For christmas, my delightful spouse got me an Eggbot kit. And since one of the resolutions this new year is to build kits instead of just getting them, putting them on a shelf in the basement and dreaming about how cool they would be…
The kit goes together very nicely (if anything, the instructions are a little too detailed) and every time I thought a part might be missing, it turned out that the part had simply slid or rolled under one of the internal seams in the cardboard package. And the Inkscape plugin works beautifully (and I am so happy that there is finally a new released version of Inkscape for macs that has all the features everyone else has been playing with for years).

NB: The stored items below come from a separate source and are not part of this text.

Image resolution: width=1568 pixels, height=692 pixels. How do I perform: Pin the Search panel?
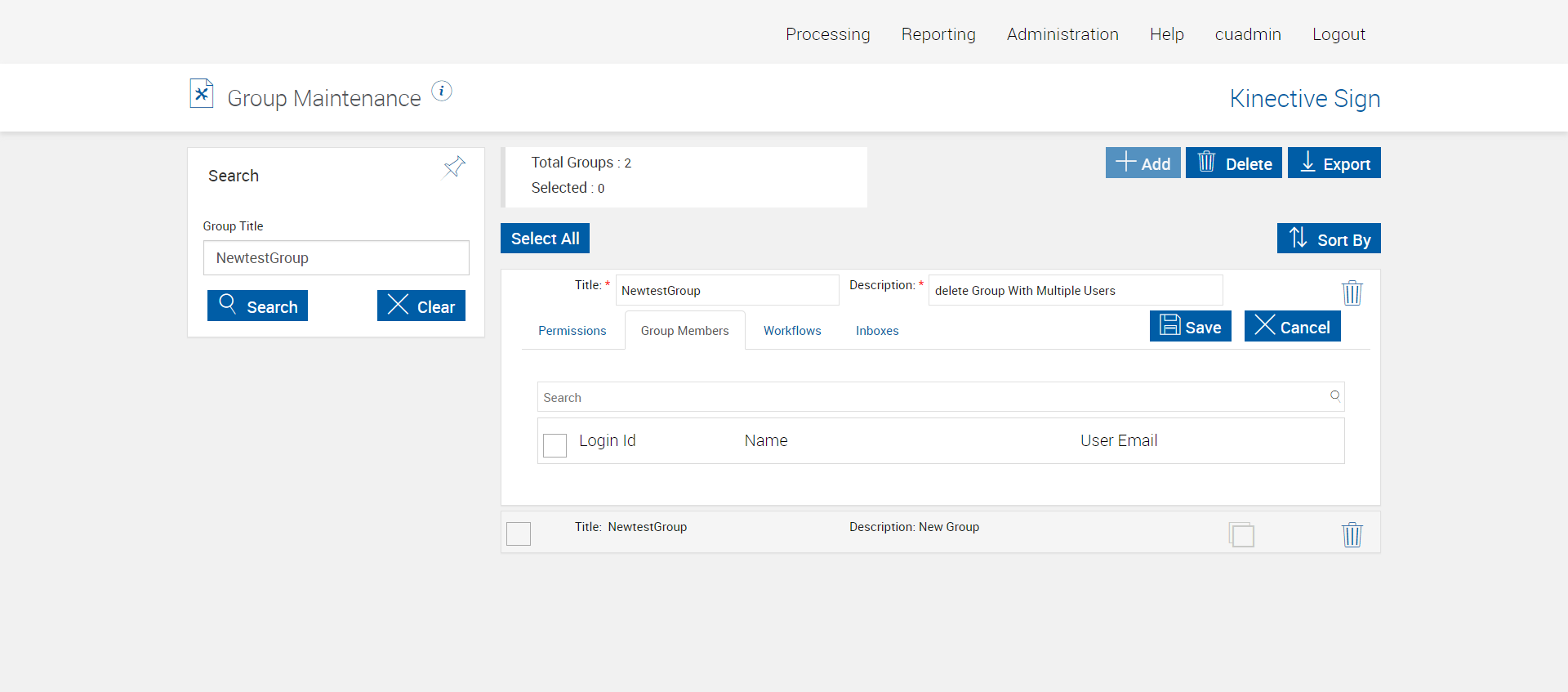click(x=454, y=167)
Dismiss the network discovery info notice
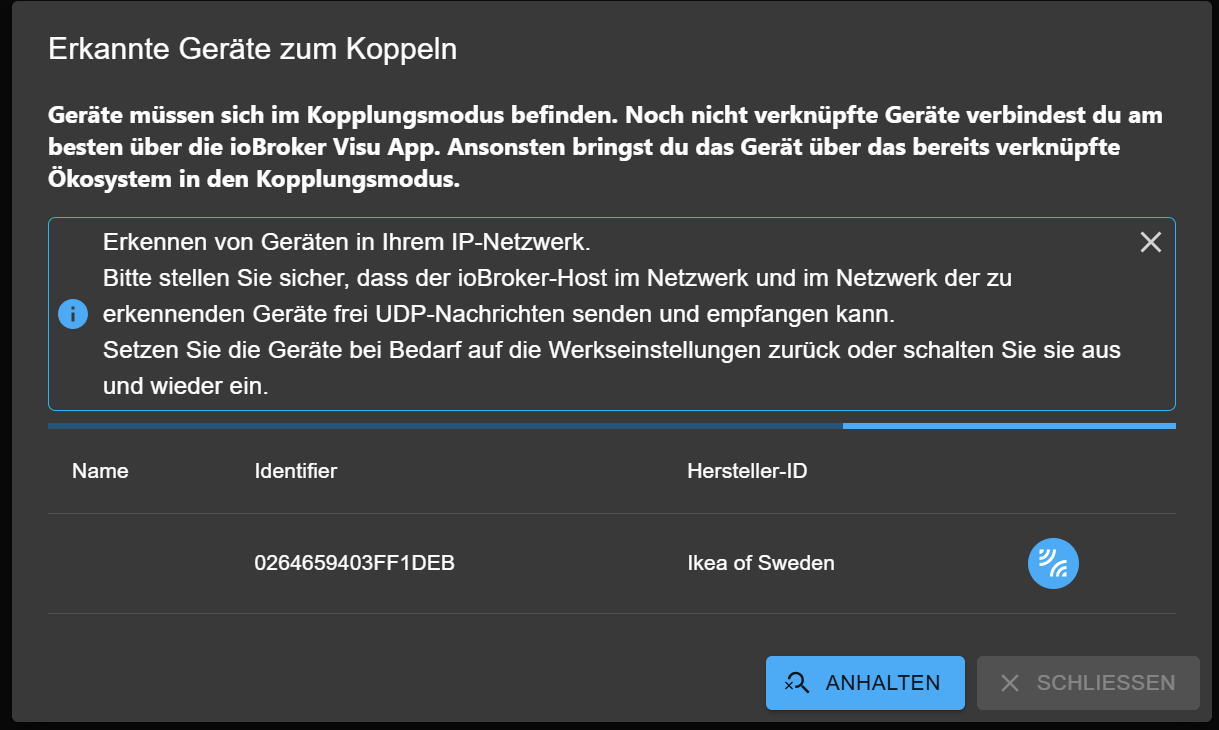Image resolution: width=1219 pixels, height=730 pixels. click(x=1150, y=242)
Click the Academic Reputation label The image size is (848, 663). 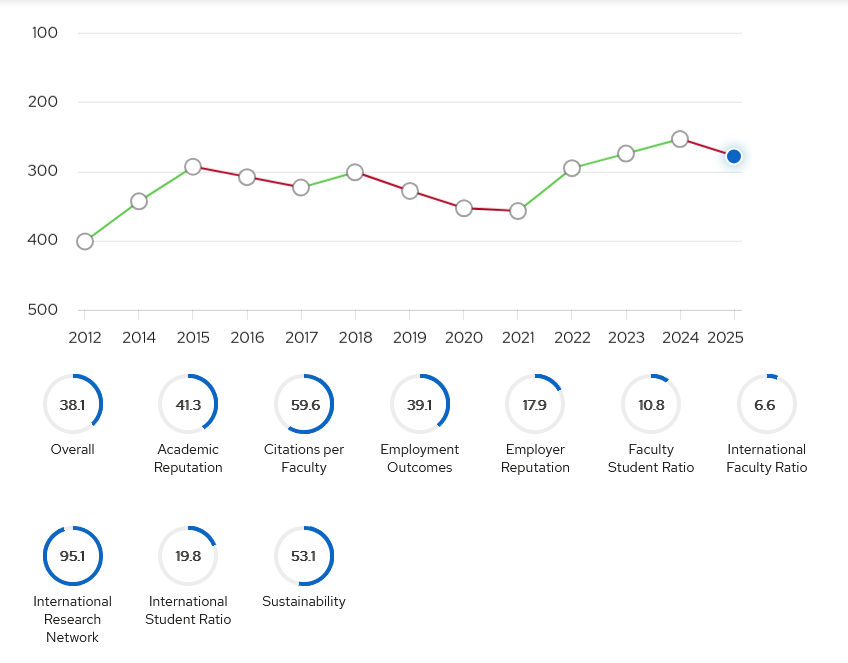pyautogui.click(x=188, y=458)
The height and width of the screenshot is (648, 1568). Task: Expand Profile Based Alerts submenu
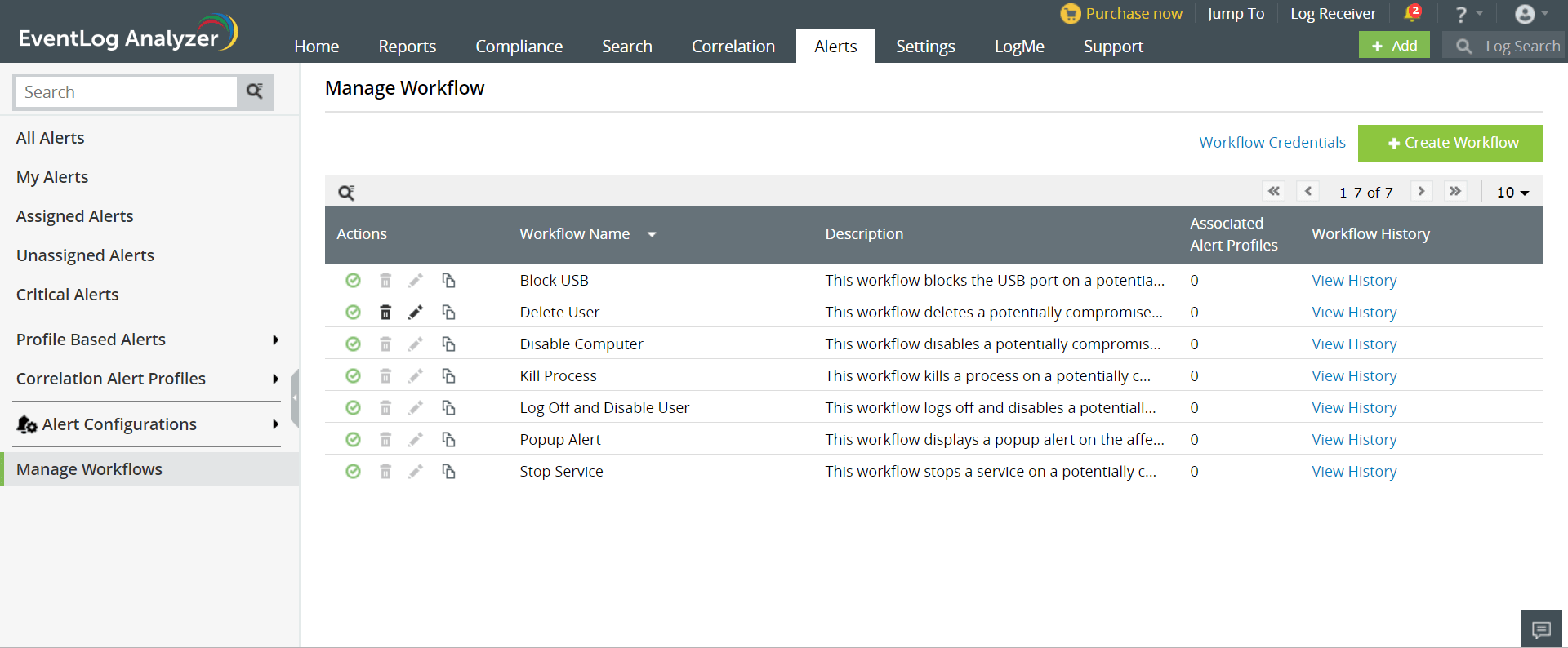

But back to cognitive load. When I first opened the box and saw that all the structural parts for the eggbot were made from extra-thick circuit-board material, I thought “Gee, isn’t that a bit pretentious and wasteful? Why couldn’t they have injection-molded it or had it laser cut or something?” But after putting the thing together I realized that it wasn’t pretentious or wasteful; it was a choice that relieved the designers of a long list of other finicky decisions. What other material can you order so easily, cut to arbitrary shapes, with whatever holes you want, printed with dimensionally accurate graphics? Whose material properties are known and don’t have to be tested or subjected to careful analysis. Oh, and where you can include a metal heat sink essentially for free. Sure, it’s more expensive in high volume, but it’s cheaper upfront, and eggbot kits aren’t exactly a price-sensitive commodity product. So you’re saving on the most precious maker resource of all: the designers’ time and ability to move on to newer and more interesting projects.
(That lamp-in-a-hexagon, btw, is the logo of Local 64, the co-working space downtown where I rent half an office so I can pick the brains of lots of people smarter than me.)